Pour autant, la posture chinoise résolument pro-palestinienne affichée le 30 mai par Pékin, sur fond de désastres humanitaire à Gaza, pourrait bien manquer une partie de la réalité.

Comme l’écrit Rami George Khouri dans l’Arab Center de Washington DC, le fait est que la plupart des dirigeants des monarchies du Golfe qui affichent une solidarité de façade avec les Palestiniens se méfient du Hamas et de ses soutiens iraniens.

La réalité qui pourrait compliquer le plan de paix chinois est que les groupes terroristes et Téhéran sont les seuls qui résistent collectivement à Israël et aux États-Unis, alors que la plupart des gouvernements arabes comptent sur les États-Unis et les pays occidentaux pour assurer leur sécurité et sur Tel Aviv pour les débarrasser de la menace extrémiste du Hamas.

Note(s) :

[1Le 13 mai, la Maison Blanche a confirmé la hausse des droits de douane frappant notamment les véhicules électriques, les panneaux solaires, l’aluminium et l’acier, touchant au total 18 Mds de $ de produits chinois exportés sur le marché américain.

Alors que le Waijiaobu envisage une riposte contre une mesure qui, dit-il, constitue une rupture des flux commerciaux normaux, l’exécutif américain la justifie pour protéger son industrie et ses emplois, contre les exportations chinoises subventionnées qui écrasent les prix du marché.

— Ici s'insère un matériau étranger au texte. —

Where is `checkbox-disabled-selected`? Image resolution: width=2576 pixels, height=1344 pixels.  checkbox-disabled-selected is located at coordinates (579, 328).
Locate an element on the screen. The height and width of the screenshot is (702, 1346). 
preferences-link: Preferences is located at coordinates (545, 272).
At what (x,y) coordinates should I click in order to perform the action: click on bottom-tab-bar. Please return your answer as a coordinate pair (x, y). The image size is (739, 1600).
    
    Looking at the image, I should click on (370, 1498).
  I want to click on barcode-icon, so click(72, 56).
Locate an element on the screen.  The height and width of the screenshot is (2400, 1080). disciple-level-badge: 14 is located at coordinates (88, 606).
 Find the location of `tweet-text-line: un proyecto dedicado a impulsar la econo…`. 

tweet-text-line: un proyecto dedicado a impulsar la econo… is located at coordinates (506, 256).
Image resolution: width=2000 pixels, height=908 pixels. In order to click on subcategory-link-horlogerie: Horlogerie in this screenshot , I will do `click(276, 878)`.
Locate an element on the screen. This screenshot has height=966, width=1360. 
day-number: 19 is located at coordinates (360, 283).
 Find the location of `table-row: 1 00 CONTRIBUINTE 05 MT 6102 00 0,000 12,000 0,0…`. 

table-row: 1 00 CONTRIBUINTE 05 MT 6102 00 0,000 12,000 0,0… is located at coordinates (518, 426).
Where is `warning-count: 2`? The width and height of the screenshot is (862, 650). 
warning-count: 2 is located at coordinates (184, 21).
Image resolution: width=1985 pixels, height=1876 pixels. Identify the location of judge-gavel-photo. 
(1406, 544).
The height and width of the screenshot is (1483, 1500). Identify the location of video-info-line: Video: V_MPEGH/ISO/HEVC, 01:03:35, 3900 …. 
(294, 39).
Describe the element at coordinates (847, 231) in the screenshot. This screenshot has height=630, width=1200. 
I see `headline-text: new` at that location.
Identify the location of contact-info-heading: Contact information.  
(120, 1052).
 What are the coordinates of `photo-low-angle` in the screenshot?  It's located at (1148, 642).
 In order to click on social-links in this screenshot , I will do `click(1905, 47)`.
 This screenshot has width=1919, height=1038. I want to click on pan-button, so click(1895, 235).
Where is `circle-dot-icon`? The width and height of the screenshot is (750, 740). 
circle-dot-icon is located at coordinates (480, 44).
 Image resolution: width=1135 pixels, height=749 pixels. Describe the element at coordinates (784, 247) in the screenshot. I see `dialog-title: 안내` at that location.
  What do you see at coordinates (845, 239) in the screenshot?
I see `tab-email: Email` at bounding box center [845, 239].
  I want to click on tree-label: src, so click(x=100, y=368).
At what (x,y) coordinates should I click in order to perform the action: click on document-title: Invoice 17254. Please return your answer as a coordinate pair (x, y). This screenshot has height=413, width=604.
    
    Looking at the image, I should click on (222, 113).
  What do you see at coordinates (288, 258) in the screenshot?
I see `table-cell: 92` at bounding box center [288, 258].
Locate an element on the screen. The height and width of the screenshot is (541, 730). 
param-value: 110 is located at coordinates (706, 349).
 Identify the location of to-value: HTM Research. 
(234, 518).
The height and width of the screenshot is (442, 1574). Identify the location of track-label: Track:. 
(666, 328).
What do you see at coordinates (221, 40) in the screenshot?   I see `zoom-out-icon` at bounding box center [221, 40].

Sur les importations de véhicules électriques la hausse envisagée portera les taxes de 25 à 100%. Sur celles des cellules photovoltaïques des panneaux solaires, elles passeront de 25 à 50%. Enfin, sur l’acier et l’aluminium, elle sera de plus de 300%, passant de 7,5 à 25 %.

[2Lire notre article : A Moscou, Xi Jinping « parrain » anti-occidental de V. Poutine dont on retiendra l’analyse de J.P. Cabestan : « la puissance de la relation sino-russe subjugue toutes les autres. ».

Alors que Pékin se défend de livrer des armes létales à Moscou, le 26 avril à Shanghai Antony Blinken a, lors d’une conférence de presse après ses rencontres avec le Président Xi Jinping et Wang Yi le MAE, mis les pieds dans le plat.

Il a clairement indiqué que la Chine était le premier fournisseur à la Russie de machines-outils, de microélectronique, de nitrocellulose [explosif sensible essentiel à la fabrication de munitions et de propulseurs pour fusées], au milieu de nombreux autres articles à double usage que Moscou utilise pour renforcer sa base industrielle de défense.

Sans compter que l’augmentation de 24% en 2023 des achats de pétrole russe en-dessous des prix du marché par la Chine a fait de la Russie son premier fournisseur de pétrole en 2023, avant l’Arabie Saoudite.

Le meilleur indicateur d’une proximité sino-russe de plus en plus affirmée accompagnant les relations personnelles entre Xi Jinping et Vladimir Poutine qui, en comptant les épisodes en visioconférence ont échangé 40 fois depuis 2012 – soit tous les six mois en moyenne - est l’évolution spectaculaire des relations commerciales passées de moins de 50 Mds de $ en 2007 à 240 Mds en 2023.